## Supplied entries:
++++++++++++++++++++
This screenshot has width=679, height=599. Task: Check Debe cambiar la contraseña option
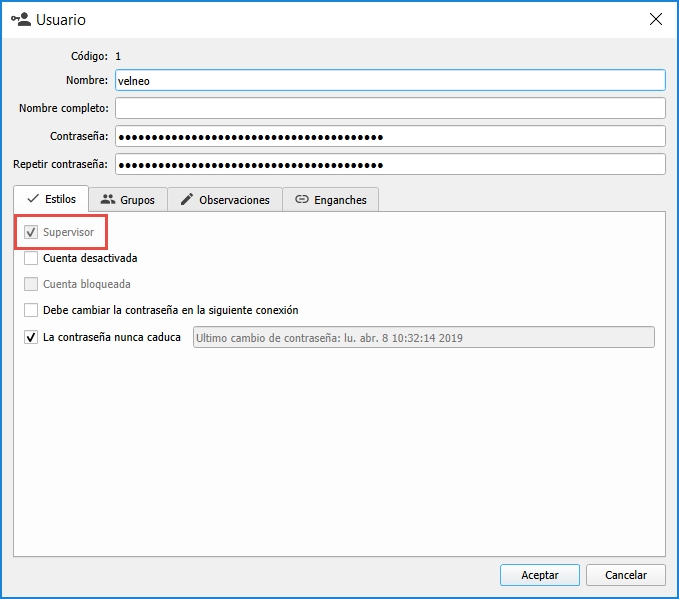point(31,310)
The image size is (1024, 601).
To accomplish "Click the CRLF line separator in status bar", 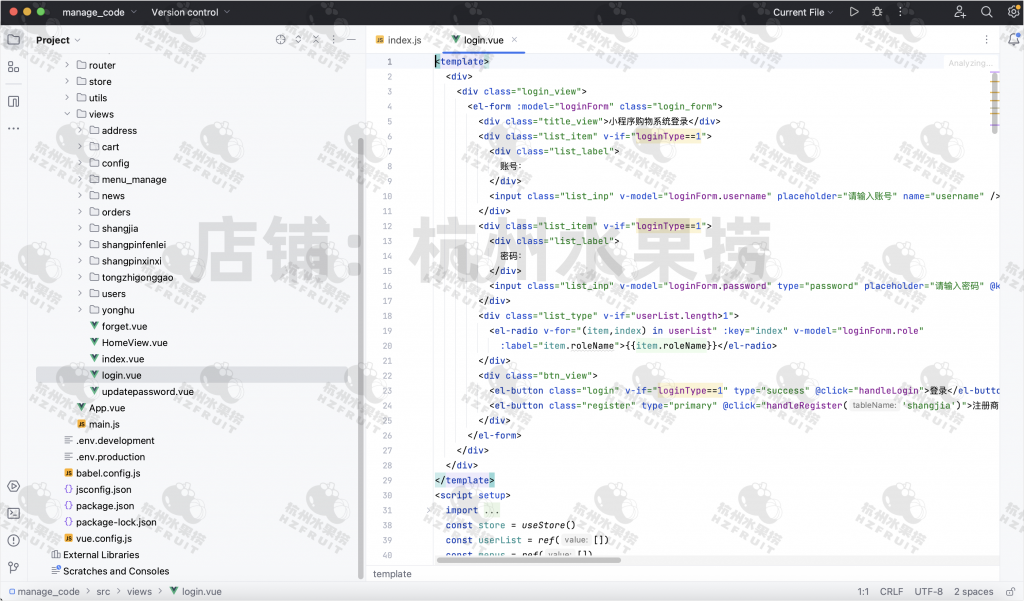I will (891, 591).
++++++++++++++++++++
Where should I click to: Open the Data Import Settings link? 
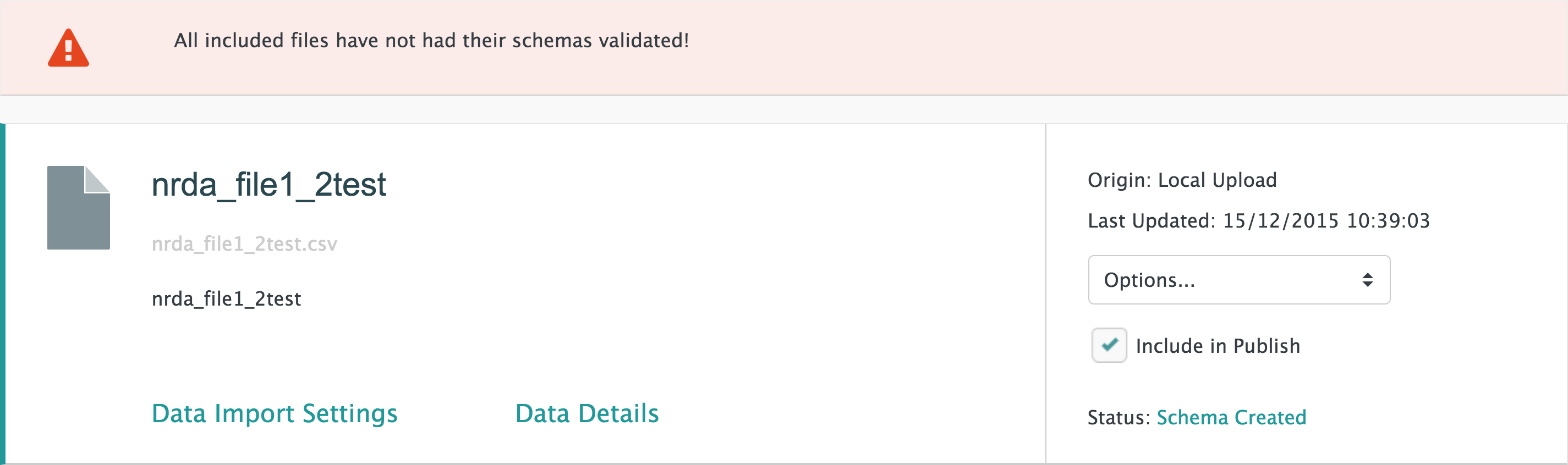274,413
++++++++++++++++++++
Filter the data above and copy every line that contains the string "screenshot". Case counts.

## Problem solution:
This screenshot has width=679, height=599. Task: Check Debe cambiar la contraseña option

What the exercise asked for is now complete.